In [3]:
import torch
import torchvision
from torchvision import datasets, models, transforms
import torch.nn as nn
import numpy as np
import pandas as pd
import matplotlib.pyplot as plt
from torch.utils.data import Dataset, DataLoader, Subset

**Classification and Localization:**

- Localizing an object in a picture can be expressed as a regression task. to predict a bounding box around the object, a common approach is to predict the horizonatal and vertical coordinates of the object's center, as well as its height and width. (4 numbers to predict). Doesn't require much change to the model - just need to add a second dense output layer with 4 units and can be trained using the MSE loss. 

In [4]:
feature_extractor = models.resnet18(weights=models.ResNet18_Weights.DEFAULT)

In [6]:
class LocalizationModel(nn.Module):
    def __init__(self):
        super().__init__()
        self.feature_extractor = nn.Sequential(*list(feature_extractor.children())[:-1])
        self.classifier = nn.Linear(512,1)
        self.localizer = nn.Linear(512,4)
        self.sigmoid = nn.Sigmoid()
    
    def forward(self, x):
        batch = x.shape[0]
        x = self.feature_extractor(x)
        x = x.view(batch, -1)
        class_output = self.classifier(x)
        class_output = self.sigmoid(class_output)
        loc_output = self.localizer(x)
        return class_output, loc_output


In [7]:
model = LocalizationModel()

Problem:
- Our original dataset doesn't have bounding boxes around the images - so we need to add them ourselves. To annotate the images with bounding boxes - may want to use an opensource image labelling tool like VGG Image annotator, LabelImg, OpenLabeler, or ImgLab. or perphaps a commercial tool like LabelBox or Supervisely. Can also look into crowdsourcing platforms like Amazon Mechanical Turk if you want to have a very large number of images to annotate - <a href="https://arxiv.org/pdf/1611.02145">Paper Reference</a>. 

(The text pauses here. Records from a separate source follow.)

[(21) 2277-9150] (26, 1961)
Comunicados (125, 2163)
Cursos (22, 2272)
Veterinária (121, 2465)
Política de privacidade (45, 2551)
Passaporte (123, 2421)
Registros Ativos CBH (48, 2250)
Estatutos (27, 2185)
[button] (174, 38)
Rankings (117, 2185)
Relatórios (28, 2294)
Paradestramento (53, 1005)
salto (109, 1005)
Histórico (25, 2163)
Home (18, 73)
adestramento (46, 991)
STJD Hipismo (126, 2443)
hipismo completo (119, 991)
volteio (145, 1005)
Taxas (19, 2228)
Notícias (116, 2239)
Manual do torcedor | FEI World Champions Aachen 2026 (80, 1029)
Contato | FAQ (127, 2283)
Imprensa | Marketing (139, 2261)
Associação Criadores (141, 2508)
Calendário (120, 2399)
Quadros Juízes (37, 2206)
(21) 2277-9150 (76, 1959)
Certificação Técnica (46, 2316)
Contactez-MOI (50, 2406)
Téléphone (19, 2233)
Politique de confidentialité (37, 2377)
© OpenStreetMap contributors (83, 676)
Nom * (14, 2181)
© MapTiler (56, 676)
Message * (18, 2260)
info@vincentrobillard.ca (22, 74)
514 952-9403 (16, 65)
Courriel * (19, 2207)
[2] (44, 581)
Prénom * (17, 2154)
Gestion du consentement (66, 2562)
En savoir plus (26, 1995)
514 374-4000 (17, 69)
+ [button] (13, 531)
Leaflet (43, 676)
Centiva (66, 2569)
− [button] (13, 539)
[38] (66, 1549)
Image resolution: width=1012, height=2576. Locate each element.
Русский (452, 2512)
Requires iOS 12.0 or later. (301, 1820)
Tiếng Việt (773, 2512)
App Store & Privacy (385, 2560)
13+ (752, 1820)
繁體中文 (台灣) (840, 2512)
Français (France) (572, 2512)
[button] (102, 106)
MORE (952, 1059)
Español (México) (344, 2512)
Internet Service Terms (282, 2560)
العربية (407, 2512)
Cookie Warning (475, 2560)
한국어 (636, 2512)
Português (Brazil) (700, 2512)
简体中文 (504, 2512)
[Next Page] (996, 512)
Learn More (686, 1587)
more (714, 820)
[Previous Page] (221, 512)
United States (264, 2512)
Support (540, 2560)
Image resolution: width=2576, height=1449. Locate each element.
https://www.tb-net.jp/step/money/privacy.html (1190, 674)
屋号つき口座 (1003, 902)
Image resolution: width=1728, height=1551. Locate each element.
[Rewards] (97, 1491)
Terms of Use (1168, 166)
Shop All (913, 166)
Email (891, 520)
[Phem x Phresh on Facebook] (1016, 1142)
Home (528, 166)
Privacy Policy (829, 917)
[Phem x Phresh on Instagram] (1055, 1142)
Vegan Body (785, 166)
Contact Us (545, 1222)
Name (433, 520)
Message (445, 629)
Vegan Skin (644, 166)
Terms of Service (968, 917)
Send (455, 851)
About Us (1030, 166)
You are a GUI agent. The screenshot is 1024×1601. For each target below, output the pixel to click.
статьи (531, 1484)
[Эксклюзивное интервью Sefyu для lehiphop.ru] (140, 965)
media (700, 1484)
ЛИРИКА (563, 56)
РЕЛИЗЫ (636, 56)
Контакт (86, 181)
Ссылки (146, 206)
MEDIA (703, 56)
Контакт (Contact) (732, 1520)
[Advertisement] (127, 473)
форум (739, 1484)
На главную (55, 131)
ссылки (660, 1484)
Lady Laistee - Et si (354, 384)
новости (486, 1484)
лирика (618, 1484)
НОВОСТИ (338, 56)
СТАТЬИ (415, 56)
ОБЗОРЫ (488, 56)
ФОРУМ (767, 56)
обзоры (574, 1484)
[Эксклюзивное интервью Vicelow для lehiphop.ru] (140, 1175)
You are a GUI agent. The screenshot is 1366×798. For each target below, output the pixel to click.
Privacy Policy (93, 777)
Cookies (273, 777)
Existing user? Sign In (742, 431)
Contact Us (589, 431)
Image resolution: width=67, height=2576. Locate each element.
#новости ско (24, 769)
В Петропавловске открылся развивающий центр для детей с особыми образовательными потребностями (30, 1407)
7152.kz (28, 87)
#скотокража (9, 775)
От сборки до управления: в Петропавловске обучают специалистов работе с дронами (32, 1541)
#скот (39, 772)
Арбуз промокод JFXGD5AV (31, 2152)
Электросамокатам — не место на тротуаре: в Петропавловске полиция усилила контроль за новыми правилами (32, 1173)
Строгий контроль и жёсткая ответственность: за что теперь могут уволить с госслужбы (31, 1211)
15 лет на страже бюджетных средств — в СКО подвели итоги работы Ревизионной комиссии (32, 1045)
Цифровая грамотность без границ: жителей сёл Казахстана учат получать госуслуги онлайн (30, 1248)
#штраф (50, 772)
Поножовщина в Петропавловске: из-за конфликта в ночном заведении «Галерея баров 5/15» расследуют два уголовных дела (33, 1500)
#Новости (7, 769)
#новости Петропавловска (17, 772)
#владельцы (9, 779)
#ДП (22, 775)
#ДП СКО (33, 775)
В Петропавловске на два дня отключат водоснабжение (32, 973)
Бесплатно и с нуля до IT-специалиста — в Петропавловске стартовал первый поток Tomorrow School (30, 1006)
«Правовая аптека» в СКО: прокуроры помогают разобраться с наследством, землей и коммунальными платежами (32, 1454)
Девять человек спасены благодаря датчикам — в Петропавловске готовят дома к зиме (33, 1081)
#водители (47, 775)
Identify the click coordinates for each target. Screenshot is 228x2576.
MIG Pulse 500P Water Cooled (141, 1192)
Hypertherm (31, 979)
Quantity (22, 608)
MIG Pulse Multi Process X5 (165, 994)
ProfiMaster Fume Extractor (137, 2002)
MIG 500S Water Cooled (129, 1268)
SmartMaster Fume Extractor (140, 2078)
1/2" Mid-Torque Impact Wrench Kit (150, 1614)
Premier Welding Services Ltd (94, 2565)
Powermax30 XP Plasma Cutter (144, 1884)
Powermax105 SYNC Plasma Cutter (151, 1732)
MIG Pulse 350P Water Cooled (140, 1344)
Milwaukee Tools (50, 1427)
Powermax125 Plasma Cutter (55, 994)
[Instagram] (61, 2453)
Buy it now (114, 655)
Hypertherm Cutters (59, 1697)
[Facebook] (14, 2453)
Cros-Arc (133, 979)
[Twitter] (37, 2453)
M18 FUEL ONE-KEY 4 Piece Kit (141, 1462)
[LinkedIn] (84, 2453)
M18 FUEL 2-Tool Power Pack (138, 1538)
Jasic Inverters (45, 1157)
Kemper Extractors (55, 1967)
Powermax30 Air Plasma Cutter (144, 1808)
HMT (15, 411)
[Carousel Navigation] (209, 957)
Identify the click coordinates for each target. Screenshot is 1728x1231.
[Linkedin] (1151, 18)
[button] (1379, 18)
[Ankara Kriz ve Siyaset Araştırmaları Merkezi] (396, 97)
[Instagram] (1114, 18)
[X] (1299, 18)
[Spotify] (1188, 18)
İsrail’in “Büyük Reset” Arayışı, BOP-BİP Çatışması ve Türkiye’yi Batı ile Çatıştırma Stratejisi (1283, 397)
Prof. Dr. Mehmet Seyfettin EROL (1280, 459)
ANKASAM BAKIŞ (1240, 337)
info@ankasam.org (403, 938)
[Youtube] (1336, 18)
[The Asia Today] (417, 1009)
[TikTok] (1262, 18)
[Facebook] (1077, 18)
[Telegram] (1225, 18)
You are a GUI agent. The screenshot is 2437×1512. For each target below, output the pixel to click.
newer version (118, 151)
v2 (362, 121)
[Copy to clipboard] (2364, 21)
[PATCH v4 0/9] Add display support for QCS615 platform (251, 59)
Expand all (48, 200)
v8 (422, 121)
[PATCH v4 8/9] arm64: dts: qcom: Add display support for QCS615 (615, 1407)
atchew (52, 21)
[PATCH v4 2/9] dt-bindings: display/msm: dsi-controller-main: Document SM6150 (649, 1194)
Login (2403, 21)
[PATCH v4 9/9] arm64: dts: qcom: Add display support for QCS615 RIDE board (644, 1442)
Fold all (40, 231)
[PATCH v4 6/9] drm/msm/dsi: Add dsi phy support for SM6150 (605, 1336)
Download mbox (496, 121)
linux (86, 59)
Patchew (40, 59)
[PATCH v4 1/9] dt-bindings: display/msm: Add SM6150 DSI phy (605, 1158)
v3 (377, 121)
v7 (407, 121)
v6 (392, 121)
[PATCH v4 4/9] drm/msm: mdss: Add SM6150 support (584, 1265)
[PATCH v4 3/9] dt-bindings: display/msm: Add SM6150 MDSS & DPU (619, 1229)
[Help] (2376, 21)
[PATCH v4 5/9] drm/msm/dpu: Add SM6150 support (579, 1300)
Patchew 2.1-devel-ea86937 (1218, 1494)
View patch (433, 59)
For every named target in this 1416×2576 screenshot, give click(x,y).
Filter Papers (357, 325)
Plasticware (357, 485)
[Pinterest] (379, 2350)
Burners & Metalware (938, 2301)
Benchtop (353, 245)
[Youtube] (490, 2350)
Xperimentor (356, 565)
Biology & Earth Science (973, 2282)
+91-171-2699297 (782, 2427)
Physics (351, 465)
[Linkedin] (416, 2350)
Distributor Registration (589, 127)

- Now suppose you;ve obtained the bounding boxes for every image in the dataset (assume a single bounding box per image for now). Now need to create a dataste whose items will be batches of preprecessed images along with their class labels and bounding boxes. Each item should be a tuple of form (imagesm (class_labels, bounding boxes))

- Bounding boxes should be normalized so that the horizontal and vertical coordinates, as well as the height and width all range from 0 to 1.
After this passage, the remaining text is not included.